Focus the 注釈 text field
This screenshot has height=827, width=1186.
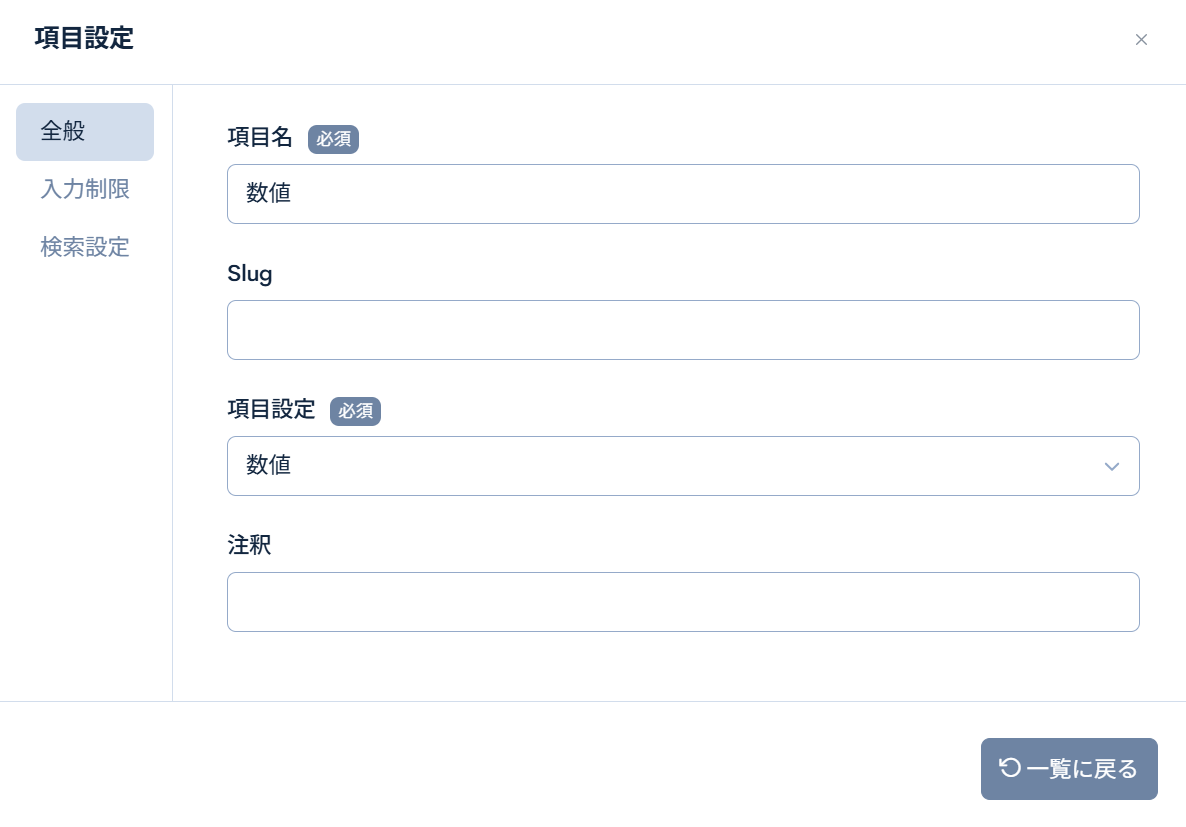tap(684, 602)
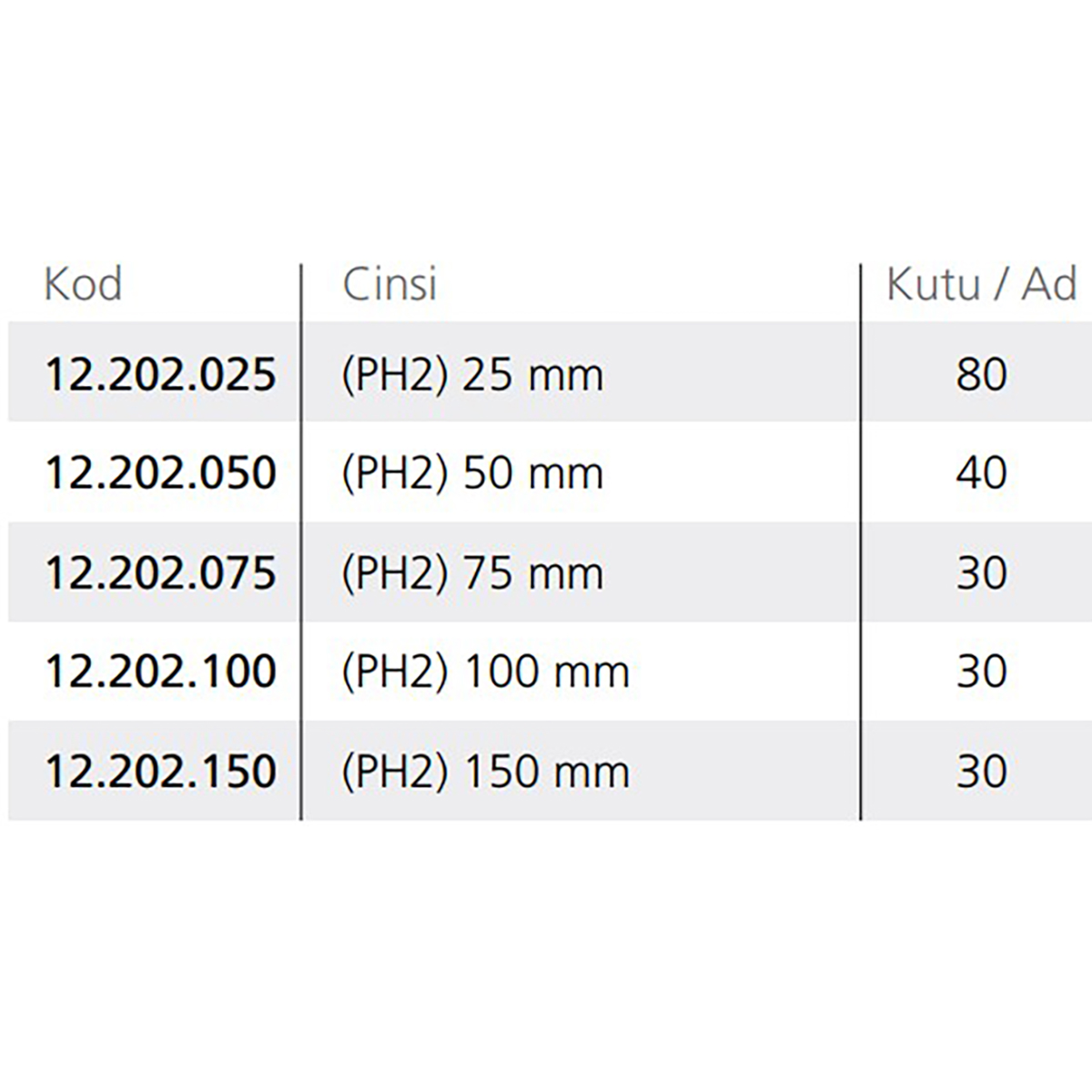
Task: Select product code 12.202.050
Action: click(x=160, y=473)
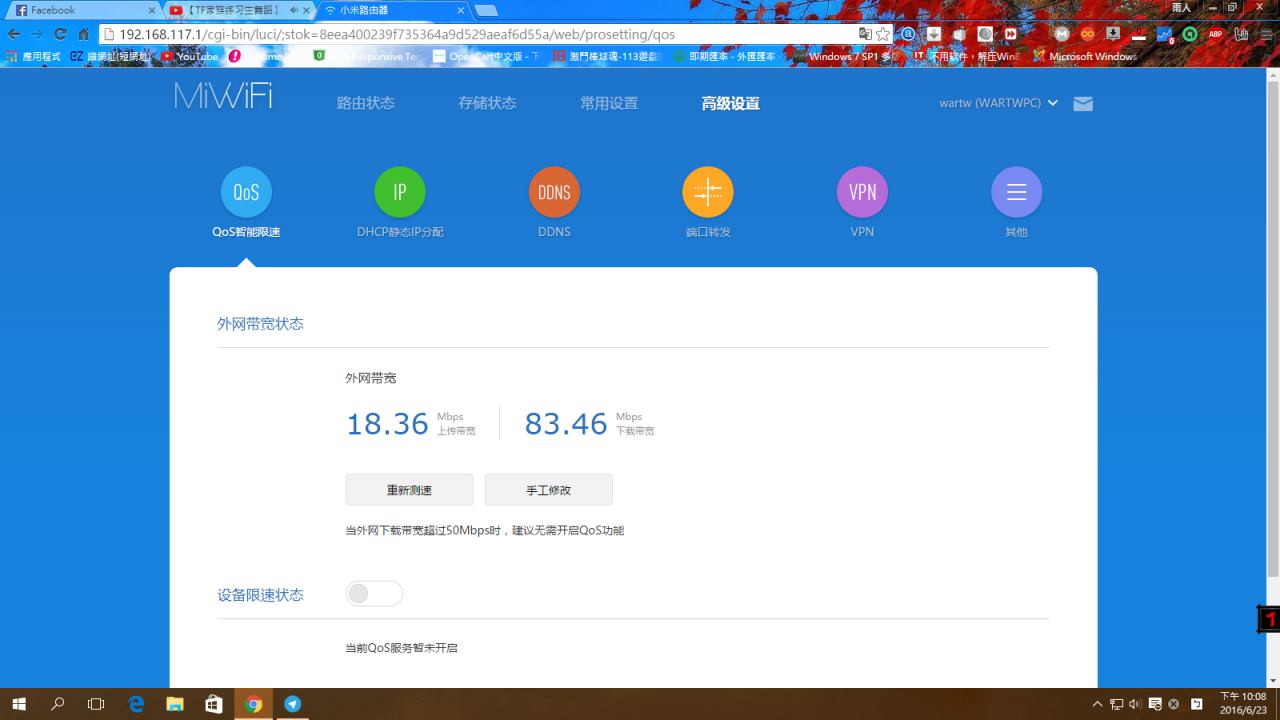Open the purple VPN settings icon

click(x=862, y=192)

- Exercise prompt:
Write out the listing word for word, omitting the pictures it holds.

- Solved exercise:
Focus the 注釈 text field
This screenshot has height=827, width=1186.
tap(684, 602)
Task: Select product code 12.202.050
Action: click(x=160, y=473)
Open the purple VPN settings icon

click(x=862, y=192)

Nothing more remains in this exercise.